January 09, 2012 at 12:02 pm
#1 Who wins in New Hampshire and South Carolina
Iowa and New Hampshire have been the first caucus and first primary since 1972. In that time, only unopposed, incumbent presidents (and Gerald Ford in 1976) have won both contests. So, if Mitt Romney wins New Hampshire, he will have made the history books and will have real momentum going into Florida. While Florida is a vastly different state than Iowa, New Hampshire, and South Carolina, momentum is always important in campaigns and, of course, in politics perception IS reality!

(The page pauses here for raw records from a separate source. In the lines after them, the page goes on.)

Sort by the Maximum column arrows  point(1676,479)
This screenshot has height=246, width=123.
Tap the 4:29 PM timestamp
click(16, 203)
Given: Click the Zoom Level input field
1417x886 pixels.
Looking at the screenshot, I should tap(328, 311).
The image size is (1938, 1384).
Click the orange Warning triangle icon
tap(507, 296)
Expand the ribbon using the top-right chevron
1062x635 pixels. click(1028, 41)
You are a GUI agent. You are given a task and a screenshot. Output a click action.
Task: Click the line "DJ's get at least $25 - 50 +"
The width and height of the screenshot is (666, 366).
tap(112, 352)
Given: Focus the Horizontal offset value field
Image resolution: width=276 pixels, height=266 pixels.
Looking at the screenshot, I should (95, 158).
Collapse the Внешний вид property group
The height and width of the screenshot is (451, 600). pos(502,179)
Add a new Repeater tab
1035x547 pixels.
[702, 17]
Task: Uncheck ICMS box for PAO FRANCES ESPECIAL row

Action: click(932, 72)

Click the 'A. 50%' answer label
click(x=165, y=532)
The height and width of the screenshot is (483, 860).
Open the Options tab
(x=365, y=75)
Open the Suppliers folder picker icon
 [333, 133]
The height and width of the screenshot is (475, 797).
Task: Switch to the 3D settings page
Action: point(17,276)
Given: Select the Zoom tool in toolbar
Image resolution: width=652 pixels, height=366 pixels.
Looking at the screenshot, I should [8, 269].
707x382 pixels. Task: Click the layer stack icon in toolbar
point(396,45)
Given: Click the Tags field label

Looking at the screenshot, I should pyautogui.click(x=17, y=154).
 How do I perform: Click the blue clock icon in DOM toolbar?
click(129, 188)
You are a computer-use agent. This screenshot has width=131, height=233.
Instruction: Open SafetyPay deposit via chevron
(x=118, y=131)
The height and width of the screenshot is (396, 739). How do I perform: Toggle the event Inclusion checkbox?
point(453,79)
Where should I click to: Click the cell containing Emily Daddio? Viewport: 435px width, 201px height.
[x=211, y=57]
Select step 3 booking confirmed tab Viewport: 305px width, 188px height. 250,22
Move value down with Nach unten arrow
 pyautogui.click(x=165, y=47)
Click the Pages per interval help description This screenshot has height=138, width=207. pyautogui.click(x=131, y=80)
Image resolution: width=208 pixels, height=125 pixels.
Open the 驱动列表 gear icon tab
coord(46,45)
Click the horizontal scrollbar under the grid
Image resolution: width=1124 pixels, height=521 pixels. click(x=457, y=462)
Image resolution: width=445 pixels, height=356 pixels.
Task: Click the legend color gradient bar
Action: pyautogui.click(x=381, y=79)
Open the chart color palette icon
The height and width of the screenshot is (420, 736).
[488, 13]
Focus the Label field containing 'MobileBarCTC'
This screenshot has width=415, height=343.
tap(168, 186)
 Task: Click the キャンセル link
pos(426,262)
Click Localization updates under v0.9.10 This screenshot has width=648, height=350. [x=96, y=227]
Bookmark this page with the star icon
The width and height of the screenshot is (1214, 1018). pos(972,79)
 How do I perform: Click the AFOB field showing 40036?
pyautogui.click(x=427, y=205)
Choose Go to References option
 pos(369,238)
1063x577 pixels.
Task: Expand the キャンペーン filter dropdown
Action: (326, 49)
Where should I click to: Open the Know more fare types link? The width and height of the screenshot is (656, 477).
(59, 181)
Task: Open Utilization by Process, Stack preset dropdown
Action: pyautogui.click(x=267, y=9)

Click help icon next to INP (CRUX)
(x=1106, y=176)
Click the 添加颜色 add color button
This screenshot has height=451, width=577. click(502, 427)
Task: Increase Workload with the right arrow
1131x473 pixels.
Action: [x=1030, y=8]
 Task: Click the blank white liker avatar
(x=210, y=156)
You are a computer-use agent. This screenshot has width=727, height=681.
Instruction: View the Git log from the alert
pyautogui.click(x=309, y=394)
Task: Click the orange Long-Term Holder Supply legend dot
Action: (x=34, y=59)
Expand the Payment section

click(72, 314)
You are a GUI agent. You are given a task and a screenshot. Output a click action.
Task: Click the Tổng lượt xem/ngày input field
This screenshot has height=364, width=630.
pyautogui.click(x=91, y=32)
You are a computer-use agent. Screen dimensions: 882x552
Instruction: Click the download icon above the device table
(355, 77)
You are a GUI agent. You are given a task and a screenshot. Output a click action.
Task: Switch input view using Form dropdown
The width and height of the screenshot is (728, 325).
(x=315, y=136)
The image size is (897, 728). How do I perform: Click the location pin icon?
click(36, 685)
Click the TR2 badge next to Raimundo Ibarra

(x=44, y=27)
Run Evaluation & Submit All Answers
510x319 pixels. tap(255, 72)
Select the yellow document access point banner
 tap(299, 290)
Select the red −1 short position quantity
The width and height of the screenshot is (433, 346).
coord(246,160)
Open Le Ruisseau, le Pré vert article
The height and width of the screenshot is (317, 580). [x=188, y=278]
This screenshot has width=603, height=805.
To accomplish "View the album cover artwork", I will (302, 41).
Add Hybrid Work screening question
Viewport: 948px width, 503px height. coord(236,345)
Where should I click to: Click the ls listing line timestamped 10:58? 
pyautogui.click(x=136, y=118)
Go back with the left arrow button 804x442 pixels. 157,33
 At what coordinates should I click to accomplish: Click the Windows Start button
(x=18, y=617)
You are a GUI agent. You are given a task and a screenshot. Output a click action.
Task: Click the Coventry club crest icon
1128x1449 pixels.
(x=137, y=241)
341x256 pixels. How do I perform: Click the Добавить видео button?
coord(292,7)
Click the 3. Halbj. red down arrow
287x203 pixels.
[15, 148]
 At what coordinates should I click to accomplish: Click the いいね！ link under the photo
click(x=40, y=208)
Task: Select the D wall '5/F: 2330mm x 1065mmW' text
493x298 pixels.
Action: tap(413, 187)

#2 Will Rick Perry drop out?
Who benefits from Michele Bachmann’s departure from the race after her embarrassing showing in Iowa? The answer is that her supporters will likely go to another conservative and Tea Party candidate such as Rick Santorum. If Perry drops out before Florida, his supporters might also go to Santorum, meaning the former Pennsylvania Senator could mount a challenge to Romney.
#3 The Latino vote
In 2008, John McCain dominated the Latino vote in Florida’s Republican Primary. This year, Mitt Romney has been campaigning with an eye to Florida’s important Latino vote. Romney picked up the endorsements by key Latino political leaders like Congresswoman Ileana Ros-Lehtinen and the Diaz-Balart brothers. He has also been using the Spanish-speaking media and having one of his sons (who is fluent in Spanish) work the crowds in Latino communities.
#4 Organization and money
Florida is a large and diverse state. It takes a lot of money and a well-greased campaign to win here. So far, the only Republican with enough money and a decent organization in Florida is Mitt Romney. He can pay for ads statewide and has an organization to help him “get out the vote.”
In 2008, the Republican primaries were winner-take-all so, even though Mitt Romney, Mike Huckabee, and Rudy Giuliani had decent showings in some early states, McCain received 100% of that state’s delegates. For 2012, however, the Republican Party changed the rules so that only states holding primaries AFTER April 1 could award their delegates in a winner-take-all manner. But Florida whined and, even after we moved forward of our assigned date (in violation of the rules), the state was given an exemption by the Republican National Committee. As such, it does not matter if a candidate has a good showing in Florida. The only thing that matters in Florida is who wins!
Robert Watson, Ph.D. is Professor and Coordinator of American Studies at Lynn University and the author/editor of 34 books on American politics and history.